Nowadays, to properly evaluate dictation platforms, it is essential to thoroughly understand not only the technology capabilities that will improve efficiencies and reduce transcription spending but also the total cost to use a platform’s features.
Imagine if we needed to study the relationship between the price of chocolate and elections in the Ivory Coast or had to exclude vanilla beans if they were grown in India before we could enjoy a scoop of ice cream. Essentially, that’s how complicated it’s becoming to select a transcription platform. Every detail matters when it comes time to pull the trigger on a purchase.
In today’s competitive markets, where so much information is readily available at customers’ fingertips, if purchasers do not research and understand the ramifications of their options and their ultimate choice, they could end up with the equivalent of a minivan instead of a MINI Cooper.
Numerous dictation products proliferate the market. Dictation can be recorded using tapes, digital recorders, phone lines, computer microphones, and now even smartphone apps. Selecting the modality based solely on up-front costs could result in a dictation system that does not support current privacy and security regulations for patient health information and one that requires increased personnel time, effort, and expense.
Then there’s the question of adding voice recognition software. Do physicians’ dictation habits resemble a James Joyce novel or is a specific format followed? Voice recognition works well with either style, but the outcomes are entirely different. With minimal effort, structured dictation that closely follows a template can create a final report that is available virtually immediately.
The free-form dictator creates a draft report that can be edited by either the dictator or a trusted entity that has been assigned the task. Both styles have implications with regard to cost, time, and effort. However, the end result is the same.
HIM directors and central purchasing must also consider how the dictation will be saved after the report is completed. The longer previous dictations are stored, the more complex the requirements. Not only do buyers need to consider the size and the amount of media needed to store dictations, but they must also take into account how access to dictation will be tracked so that only those with permission have access. On top of those concerns, HIM directors must institute a plan to recover dictations that are lost due to hardware, software, or human failure and implement a set of policies and procedures in case of a data breach.
It’s no wonder many providers choose to contract these tasks to a third party. But these services are not free, and it seems each one has a slightly different focus and payment terms, making it difficult to ascertain whether the providers’ needs will be met.
Who are these third-party organizations? Some call themselves medical transcription service organizations, while others are dubbed clinical documentation specialists. Still others are individuals who work out of small offices or their homes. No matter who they are or where the business is located, the workflow does not vary much.
Dictation, Storage, Report Creation, Distribution
Contracting with these services is much like purchasing that minivan or MINI Cooper. There are car dealers with no-haggle pricing, and there are those that publish a low base price and expect the consumer to know which options they desire. With dictation products, providers can be charged by the page, the line, the character, visible characters only, time for dictation, time for transcription, or any variation thereof.
Purchasers can also choose how quickly dictation is turned around, where reports are transcribed, the amount of technology used to create documents, how documents are delivered, and how long documents will be made available. And the list of options goes on.

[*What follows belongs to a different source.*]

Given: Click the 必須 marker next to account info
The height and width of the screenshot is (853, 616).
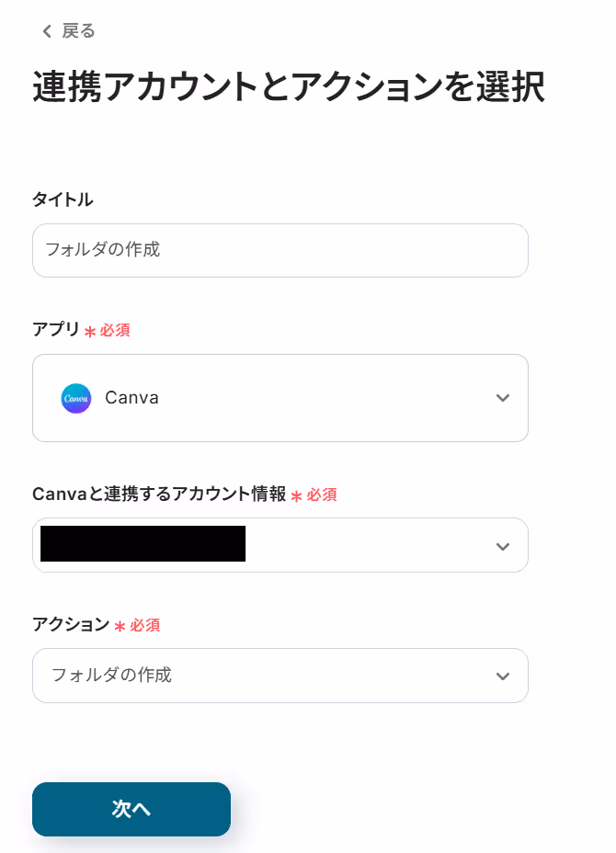Looking at the screenshot, I should [322, 495].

Each choice has an associated cost that the purchaser must weigh against its perceived value. Some services, but not all, itemize costs. All this variability creates havoc when comparing services.

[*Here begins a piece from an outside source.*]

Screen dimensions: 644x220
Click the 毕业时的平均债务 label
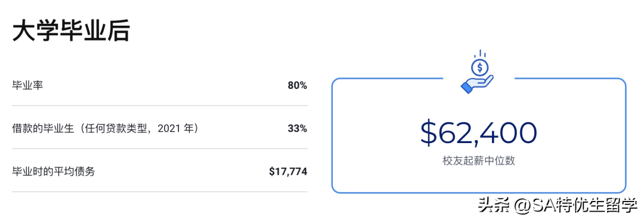coord(54,171)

How can providers be sure they are receiving their money’s worth? How can they be certain what was quoted contains answers to the questions they originally posed? Believe it or not, a contract can take several paragraphs to define what constitutes a line and how that relates to the invoice. Now add in all the other options and the transaction becomes even more complicated.
There is no good answer for providers leery of getting the short end of the deal. It’s difficult to feel comfortable with the final decision. Expect there to be lingering doubts; it’s a natural reaction. However, there are steps that can help ease questions surrounding the ultimate choice. Talk to vendors. Ask lots of questions—sometimes the same question worded differently.
Eventually, enough information will be gathered to make the solution more clear. Still, the choice won’t be easy, but at least providers will know they did the best they could with the information that was available.
— Ken Graber is vice president of information services at NJPR Hospital and Medical Support Services.